Dari Indonesia ke MUBA, dari Galang Performing Art ke panggung dunia...

Sebuah kegembiraan dan kebanggaan bagi Galang Performing Art dapat tampil di festival kebudayaan dunia MUBA, di Basel, Swiss. Galang Performing Art (komunitas tari di Sumatera Barat bentukan Deslenda--Ibu saya--tahun 1991) yang telah beradu pengalaman di panggung lokal dan regional, kini mulai menampakkan 'taringnya' di panggung Eropa.



MUBA yang menjadi agenda tahunan Messeplatz, kota Basel dan telah dikenal penduduk mancanegara ini memberi spot khusus untuk Indonesia unjuk khasanah budaya nusantara dengan tajuk "Remarkable Indonesia". Tahun ini, MUBA (22/2-3/3) berlangsung  dengan pameran akbar dari berbagai negara, serta tontonan panggung kesenian mulai dari tradisi sampai modern. Segala rasa ada di MUBA. Dari Indonesia sendiri, pameran seni rupa, tenun, batik, kuliner membentuk barisan yang digarap homey (seperti berada di rumah). Lalu seni pertunjukannya sengaja didatangkan dari 4 propinsi, Jawa Timur, Bali, DkI Jakarta, dan Sumatera Barat.

Harmonisasi gerak dan musik dari Galang Performing Art.


Galang Performing Art (GPA) menampilkan 4 tarian, silat, dan paket musik tradisi. Semua terangkum dalam Paket Kesenian Anak Nagari Minangkabau.
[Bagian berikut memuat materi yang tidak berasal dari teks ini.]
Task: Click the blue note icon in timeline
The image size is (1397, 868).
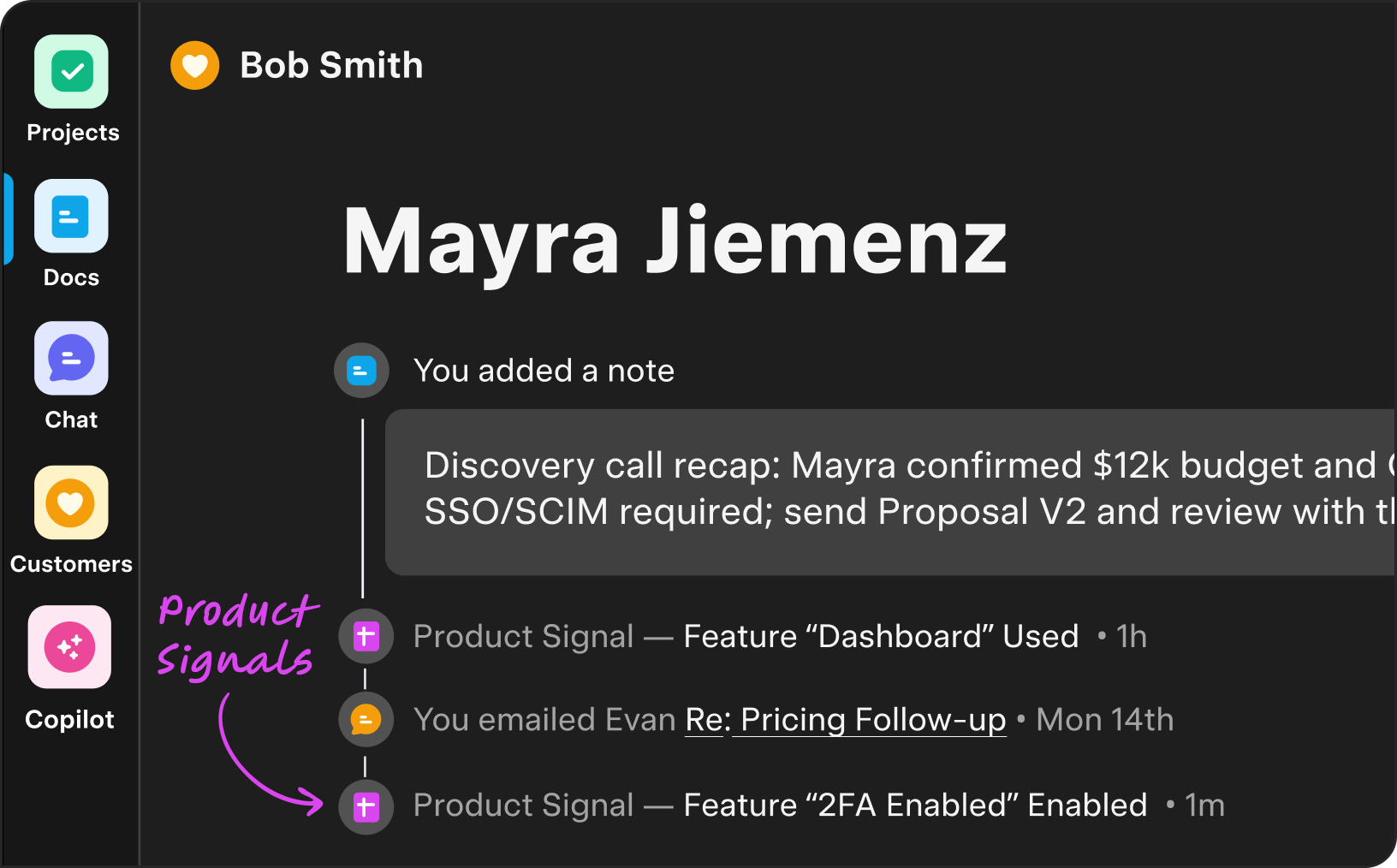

Deslenda selaku pimpinan dan koreografer telah merancang pertunjukannya dengan tim yang sangat mini. 4 penari dan 2 pemusik termasuk 1 penampilan dari Deslenda sendiri. Namun, itu tidak jadi persoalan karena GPA pun mampu menembus udara musim dingin Swiss yang menusuk menampilkan karya-karyanya bergantian di 2 panggung utama, Media Stage dan Pavilion Stage.

"Baindang", "Bapiriang", "Bapayuang", serta "Bagurau" adalah 4 tari yang mengundang decak kagum para bule. Segala properti tari dan musik serta kostum telah dipersiapkan dari kampung halaman. Tim GPA seolah tak merasa berada di panggung akbar dunia, nuansa tradisinya amat kuat sehingga seperti tampil di nagari sendiri. 4 tari dengan 4 penari memang mini, tapi yang mini itu justru dilahap dengan antusias oleh kaum bule dan pengamat seni di sana.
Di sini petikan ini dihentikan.